• _Input records_
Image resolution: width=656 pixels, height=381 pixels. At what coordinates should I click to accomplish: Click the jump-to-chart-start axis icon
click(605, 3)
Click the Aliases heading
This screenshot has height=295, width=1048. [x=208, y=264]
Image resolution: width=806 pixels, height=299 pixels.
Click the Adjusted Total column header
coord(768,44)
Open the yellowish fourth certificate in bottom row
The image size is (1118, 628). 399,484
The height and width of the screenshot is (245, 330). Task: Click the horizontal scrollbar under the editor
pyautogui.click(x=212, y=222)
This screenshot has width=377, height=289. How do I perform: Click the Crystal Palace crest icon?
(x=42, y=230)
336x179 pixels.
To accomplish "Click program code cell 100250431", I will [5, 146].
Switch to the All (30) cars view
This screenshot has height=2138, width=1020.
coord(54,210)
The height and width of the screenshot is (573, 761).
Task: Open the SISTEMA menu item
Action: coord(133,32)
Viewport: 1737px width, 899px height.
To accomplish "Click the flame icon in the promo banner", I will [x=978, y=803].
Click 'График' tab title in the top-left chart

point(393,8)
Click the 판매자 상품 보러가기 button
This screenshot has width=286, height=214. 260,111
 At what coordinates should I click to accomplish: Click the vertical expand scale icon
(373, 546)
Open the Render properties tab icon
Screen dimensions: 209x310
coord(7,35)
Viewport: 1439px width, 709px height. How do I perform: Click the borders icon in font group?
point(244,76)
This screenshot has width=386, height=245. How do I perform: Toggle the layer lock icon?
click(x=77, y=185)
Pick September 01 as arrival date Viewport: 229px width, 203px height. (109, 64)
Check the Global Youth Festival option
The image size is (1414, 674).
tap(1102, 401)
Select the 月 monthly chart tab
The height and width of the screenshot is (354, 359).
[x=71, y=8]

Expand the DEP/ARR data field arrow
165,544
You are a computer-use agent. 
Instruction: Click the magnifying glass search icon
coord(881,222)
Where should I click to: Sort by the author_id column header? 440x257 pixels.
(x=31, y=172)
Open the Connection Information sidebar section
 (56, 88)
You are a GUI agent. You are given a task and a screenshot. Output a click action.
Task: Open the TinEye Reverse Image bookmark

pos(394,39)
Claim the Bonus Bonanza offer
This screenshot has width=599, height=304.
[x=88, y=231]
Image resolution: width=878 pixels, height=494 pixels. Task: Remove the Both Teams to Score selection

• _Exercise brief_
Your answer must be the lines from the one holding "Select the 月 monthly chart tab" to the end of the listing above, exactly as written and nothing else.

• _Answer box_
Select the 月 monthly chart tab
The height and width of the screenshot is (354, 359).
[x=71, y=8]

Expand the DEP/ARR data field arrow
165,544
You are a computer-use agent. 
Instruction: Click the magnifying glass search icon
coord(881,222)
Where should I click to: Sort by the author_id column header? 440x257 pixels.
(x=31, y=172)
Open the Connection Information sidebar section
 (56, 88)
You are a GUI agent. You are given a task and a screenshot. Output a click action.
Task: Open the TinEye Reverse Image bookmark

pos(394,39)
Claim the Bonus Bonanza offer
This screenshot has width=599, height=304.
[x=88, y=231]
Image resolution: width=878 pixels, height=494 pixels. Task: Remove the Both Teams to Score selection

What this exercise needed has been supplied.